Mining for data
Mining giant Rio Tinto believes it has already saved $90 million through better data processing. Its new Processing Excellence Centre is staffed by 12 mineral experts who continually scrutinise processing data from five coal sites in Australia, as well as operations in Mongolia and the US. Around 30GB of data is streamed in real time every day with a lag of only 100ms and then examined by 20 different analytic systems. Through spotting anomalies, it has enhanced a range of processes and procedures, including increasing the recovery of copper and gold at Rio Tinto’s Oyu Tolgoi mine in Mongolia.
Map to success
Mapping technology is driving a raft of fascinating efficiency and productivity improvements using big data.
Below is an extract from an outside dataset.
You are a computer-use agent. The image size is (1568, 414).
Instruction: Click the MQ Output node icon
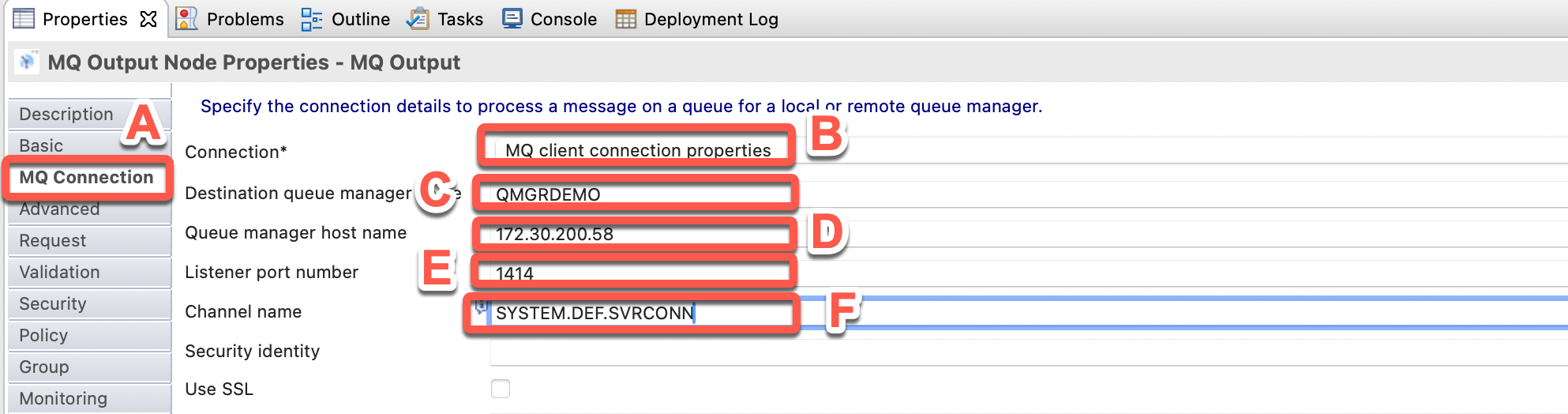(28, 62)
One company reaping the benefits is Australian energy company Ergon Energy, which uses mapping technology, specifically a product called Google Maps Engine, to map the growth of trees near and around it’s entire 150,000km of poles and wires across Queensland. The technology uses sensors to capture images and data that are then turned into 3D models of vegetation growth, which guide the company’s pruning program. Ergon Energy estimates it may save close to $60 million dollars over the next five years, because it can now respond with the right work at the right time.
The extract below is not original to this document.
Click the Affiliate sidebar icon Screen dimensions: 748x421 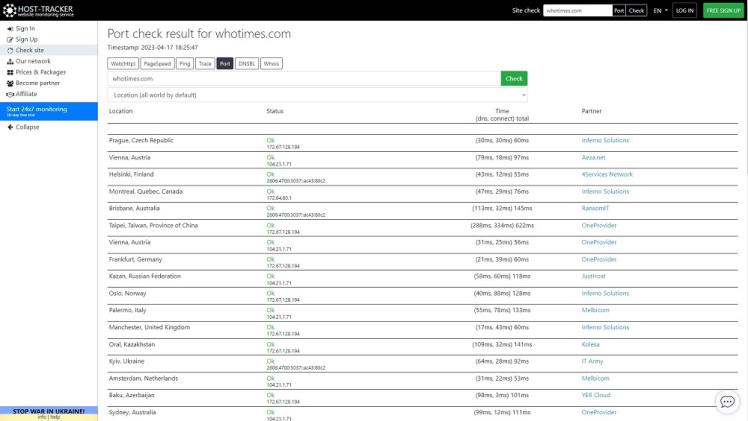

Continuing the forest theme, Global Forest Watch estimates forest usage, change and tree cover by using satellite imagery and Google technologies, and reveals how many millions of hectares of forest are lost every year. The aim is to help people and governments all over the world manage forests better, increasing conservation. It reveals Australia lost 5.9 million hectares of forest from 2000-2012, only gaining 1.4 million new hectares in the same period.
Billions of dollars are wasted in productivity due to undereducated citizens. To improve education, the UK has developed the most comprehensive databases of school children in the world. Tracking 600,000 children from 3000 schools, it now has 10 years of data including exams, socioeconomic status, geography, transport, free meals and behaviour issues. Analysis already suggests that socioeconomic factors are less important than originally thought, but school performance and responsiveness, as well as science and technology courses, are critical.
Aimed at urban foragers, Falling Fruit highlights over 700 types of edible plants in over half a million urban areas worldwide. From blackberries and kumquats to macadamia nuts and garden parsley, hundreds of locations are identified around the world. Falling Fruit is built on public data as well as contributions by individual foragers and demonstrates the power of crowd-sourcing data.
What’s interesting from all these projects is the continued role of human input in both collecting and analysing data. For any business planning a big data project, getting timely and accurate reporting to build data sets is critical. We’re still some way off from a fully sensored, fully automated world.